Criswell’s prediction? PAIN.
The film nominally stars Bela Lugosi, except it really doesn’t. Ed Wood took some unused footage of Lugosi before he died, and incorporated that footage into Plan 9 with some narration from faux-psychic Criswell to tie it into the rest of the movie. Criswell also opens and closes the film, and his monologue is a classic of unintentional comedy (“We are all interested in the future, for that is where you and I are going to spend the rest of our lives. And remember my friend, future events such as these will affect you in the future.”) The dialogue in the rest of the film is better, but not usually by much.
Lugosi is featured as an old man whose wife dies; shortly after he himself is killed walking into traffic. He and his wife, played by Vampira (the stage name of Maila Nurmi and a predecessor of Elvira), rise from the grave and begin subtly terrorizing townsfolk around the graveyard. After they kill a police inspector (Tor Johnson), he too rises. All of this is being caused by aliens, in an attempt to… somehow… gain the attention of Earth’s government, and get them to cease production on a weapon that could threaten the whole universe.

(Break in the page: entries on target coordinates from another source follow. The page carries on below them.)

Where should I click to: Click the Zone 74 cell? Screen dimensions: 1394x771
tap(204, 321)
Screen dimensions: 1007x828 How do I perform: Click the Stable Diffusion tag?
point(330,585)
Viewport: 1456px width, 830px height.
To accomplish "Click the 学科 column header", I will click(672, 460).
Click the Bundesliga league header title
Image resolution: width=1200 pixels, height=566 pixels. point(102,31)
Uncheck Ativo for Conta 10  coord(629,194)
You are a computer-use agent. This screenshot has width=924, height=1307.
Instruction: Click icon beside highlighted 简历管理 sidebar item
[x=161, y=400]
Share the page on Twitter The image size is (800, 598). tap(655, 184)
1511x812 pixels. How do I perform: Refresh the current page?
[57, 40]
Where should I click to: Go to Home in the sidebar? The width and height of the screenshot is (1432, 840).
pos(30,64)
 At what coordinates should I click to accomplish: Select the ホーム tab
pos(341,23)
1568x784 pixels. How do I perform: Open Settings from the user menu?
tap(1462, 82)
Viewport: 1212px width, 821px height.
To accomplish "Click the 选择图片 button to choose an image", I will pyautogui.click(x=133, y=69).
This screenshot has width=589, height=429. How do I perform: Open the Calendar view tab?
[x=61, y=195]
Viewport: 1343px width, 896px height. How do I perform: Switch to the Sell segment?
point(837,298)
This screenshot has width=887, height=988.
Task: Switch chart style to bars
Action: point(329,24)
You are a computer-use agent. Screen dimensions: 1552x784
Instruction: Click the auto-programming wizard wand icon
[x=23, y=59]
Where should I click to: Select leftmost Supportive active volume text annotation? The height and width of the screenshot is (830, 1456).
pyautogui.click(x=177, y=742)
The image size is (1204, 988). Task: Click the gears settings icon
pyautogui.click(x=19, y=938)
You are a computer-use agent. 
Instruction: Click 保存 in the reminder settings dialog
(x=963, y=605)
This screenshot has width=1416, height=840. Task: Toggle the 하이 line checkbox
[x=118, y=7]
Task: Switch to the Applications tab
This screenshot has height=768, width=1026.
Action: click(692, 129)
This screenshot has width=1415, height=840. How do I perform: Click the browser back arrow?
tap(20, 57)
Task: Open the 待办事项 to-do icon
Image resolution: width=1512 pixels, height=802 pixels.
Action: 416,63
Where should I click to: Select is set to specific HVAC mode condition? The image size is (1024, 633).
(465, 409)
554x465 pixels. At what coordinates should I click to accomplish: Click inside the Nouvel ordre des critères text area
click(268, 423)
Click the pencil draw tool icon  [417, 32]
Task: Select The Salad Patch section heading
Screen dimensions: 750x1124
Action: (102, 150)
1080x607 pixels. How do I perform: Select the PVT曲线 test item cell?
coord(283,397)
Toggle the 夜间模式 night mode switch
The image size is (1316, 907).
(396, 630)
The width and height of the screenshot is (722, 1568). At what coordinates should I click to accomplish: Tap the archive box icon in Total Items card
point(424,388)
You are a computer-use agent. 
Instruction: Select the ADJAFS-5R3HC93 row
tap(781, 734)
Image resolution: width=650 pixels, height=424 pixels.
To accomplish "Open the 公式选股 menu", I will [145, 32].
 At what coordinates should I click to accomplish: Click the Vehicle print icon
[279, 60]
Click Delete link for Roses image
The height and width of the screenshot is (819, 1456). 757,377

They’re so far beyond us, their logic baffles our primitive Earth-minds.
This film, as you might expect, has its problems. But most of those can be laid directly at the feet of writer-producer-director Ed Wood. The actors playing the aliens, military, and townsfolk usually did a decent enough job with what they were given to work with. They just weren’t being given much (and in most cases, never were again; the IMDB credits for these actors mostly go nowhere, except for documentaries on Plan 9 itself.) The plot barely holds together, the dialogue is corny, and even someone who isn’t a film student can tell something has gone awry with the directing. Of course, all you need is your eyes to tell you that: As I noted above, Lugosi’s work in this film was actually work in other, uncompleted, films. So when it was necessary to have his character interact with others, and Lugosi having died in the meantime, Wood simply replaced him with someone else who bore no resemblance, and instructed him to hold his cape over his face the whole time. It doesn’t work very well. Of course, even that’s better than the equally stiff movements of the other “dead” characters, who basically adopt classic horror poses and then walk while still maintaining those poses. I’ve never seen Vampira in anything else before, and I can still tell she’s being wasted here.
OK, that’s perfect! Now don’t ever move your arms again!
Throw in the bad-even-by-1959-standards special effects, and it’s easy for me to say that Plan 9 From Outer Space is absolutely, without question, the… second worst film I’ve ever seen. Bad as it is, it’s still got a long way to go before being as bad as Manos: The Hands of Fate. Plan 9 From Outer Space is so bad you can’t help but laugh at it (and it’s great for that purpose), but it’s not so bad it makes your ears bleed. Having now seen both of the films usually declared the worst films ever made, I can state which is worse, and Manos is the clear winner… or loser, if you prefer. But Plan 9 beats just about everything else.
I should note, for those wishing to experience this for themselves, that it’s available in YouTube’s free movie section in its original form, and on Hulu with the RiffTrax treatment.